At 6 p. m. on June 3d the schooner Mary Buckley, loaded, was passing through Hell Gate, and came in collision with Transfer No. 11, with car floats on each side, at a place about 125 feet oíf a point between Negro Point and the dock on Ward’s Island, where the float was lying, with her engines still, to allow the schooner to pass. When the schooner reached Hogs Back the wind died out, and with a heading towards Hogs Back, and at a distance of about 125 feet therefrom, she began to drift and did drift through the Gate, and could not be controlled. The captain of the schooner states that the Transfer came along the southerly side of the channel, and thence went on a diagonal course across the river to the place where the accident happened. The master of the schooner contends that the Transfer could have gotten out of the schooner’s way either by backing or going further to starboard, or that it could have kept to the southerly side of the channel, and thereby passed under the schooner’s stern. The tide was strong flood, running four or five knots an hour, and the Transfer kept on the northerly side of the river all the way from Sunken Meadows, to avail herself of the slack water which exists between the wharf easterly of Negro Point and such Point, and to avoid the strong flood tide, whose course is across the channel southerly shortly after leaving Negro Point.
The witnesses for the Transfer state that on such a tide it would be impossible or impracticable for the Transfer, by taking the southerly side of the channel, to take her tow through the Gate, or to the point above Pott’s Cove, where the helper was waiting to assist. It is concluded that the Transfer in approaching Negro Point had for some time been on the northerly side of the channel, and that, with due reference to safe navigation, she had a right to pursue that course. Therefore it is concluded that in the first instance the Transfer was where she had a right to be.
The next and final question is whether she did what requisite prudence required when she saw the helpless condition of the schooner. The master of the Transfer saw that the schooner was becalmed at a distance determined to be some 125 feet off Hogs Back, and that she would be carried past the place of the accident at about the same distance from the shore, with a tendency, however, on the part of the tide to carry her southerly, and out of the way of the floats.

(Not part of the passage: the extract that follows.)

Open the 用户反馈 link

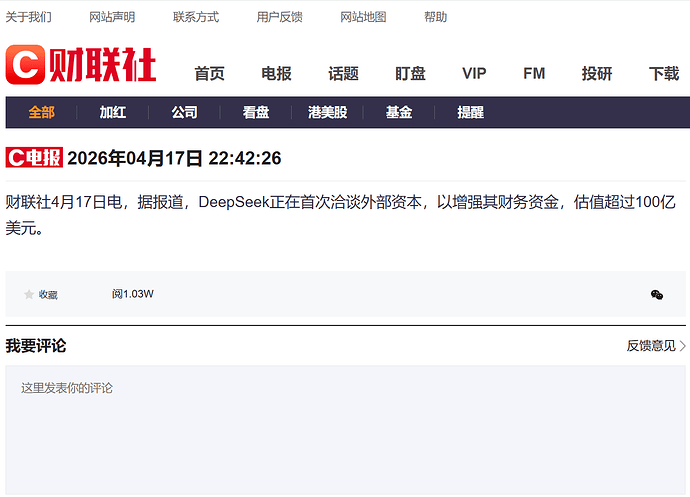click(279, 17)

Did due care require that the master of the Transfer should measure her distance from Hogs Back, her probable distance from Ward’s Island when she came up to him, and did such care require him to go back earlier than he did? Although it has been found that the Transfer had the right to keep up next to Ward’s Island, yet her pilot saw the schooner coming, and had plenty of time to go back with the tide, and get out of the schooner’s way, for he must have seen that, if he stayed where he was, she would not clear him. If he could not reasonably make that calculation when the schooner was of Ward’s Island, yet the schooner did *1021not suddenly come upon him, but for some time helplessly drifted towards him. Although he had done well in the beginning, he could then have gone back towards the dock until the schooner shortly reached a point where the drift of the tide, leaving the receding shore of Ward’s Island, would take her out of the way towards the southerly side of the channel. But he answers this by saying that the schooner was not drifting upon his float, but that he was so far to starboard that she would have cleared if a sudden gust of wind had not sent her towards Ward’s Island when she was opposite the float. It is concluded that he was mistaken in this; at least he is not supported in it by the preponderance of evidence. In any case, he should have taken pains to guard against such movement of an ungovernable ship. The fact is that he calculated upon too small a margin for the schooner passing, and did not early enough awaken to the fact that she was coming too close to him, or would come upon him before he went back, as he might easily have done upon the flood tide. Had he gone back, the schooner must certainly have been carried to the southward, and have cleared him. Upon this ground alone the libelants should have a decree.